Feeling a sudden burst of optimism, he phoned Susan to tell her that there was still hope. She was in a meeting so could not talk freely, but he could hear the relief in her voice. When he hung up, he decided not to say anything to Gareth after all, until he had heard from Mr Sarotzini again.
If he heard from him again.
But
he had a feeling he would. He reckoned Mr Sarotzini might at least come up with some kind of proposal rather than give him a flat turndown.
That evening, he suggested to Susan that they went to the Thai restaurant round the corner.
The owner greeted them like long-lost friends, gave them a powerful free cocktail each, and plied them with new experimental dishes all evening, as well as massive brandies on the house afterwards.
It was close to midnight before they finally rolled out, drunk and giggly and so stuffed they were groaning. Unkindly John waddled up and down the pavement outside their house mimicking the restaurateur: ‘Hawoo, plizz, you tlie now, gleen plawns in coconut!’

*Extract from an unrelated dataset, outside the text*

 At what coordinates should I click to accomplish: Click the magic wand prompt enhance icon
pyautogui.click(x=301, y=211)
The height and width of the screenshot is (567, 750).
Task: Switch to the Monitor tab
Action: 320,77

Susan, hysterical with laughter, hushed him, and dragged him inside. They tripped out of their clothes, scattering them over the bedroom floor, and made love for the first time in almost a fortnight.
And Kündz, who had installed a video camera above their bedroom on Saturday afternoon silently watched them, on the monitor in his attic room, aroused and angered by the sight of them making love.
It was erotic to see them give oral sex to each other simultaneously, and then to watch John Carter climb on top of Susan and enter her. But it hurt that John Carter was making love to his woman, and it made Kündz ache to see the expressions on Susan’s face, to see her chewing her husband’s ear, to hear the sounds of her breathing, her cries of pleasure.
It hurt him to see how much she was enjoying this.
She rolled John onto his back and sat astride him. Then the expression on the man’s face became almost too much for Kündz. But he continued to watch, as Carter threw back his head and shouted out, his mouth bursting with yells of pleasure that bordered on laughter, until he reached his climax.
Finally, his heart heavy, Kündz switched off the monitor. He hoped that, one day soon, Mr Sarotzini would allow him to punish John Carter for this.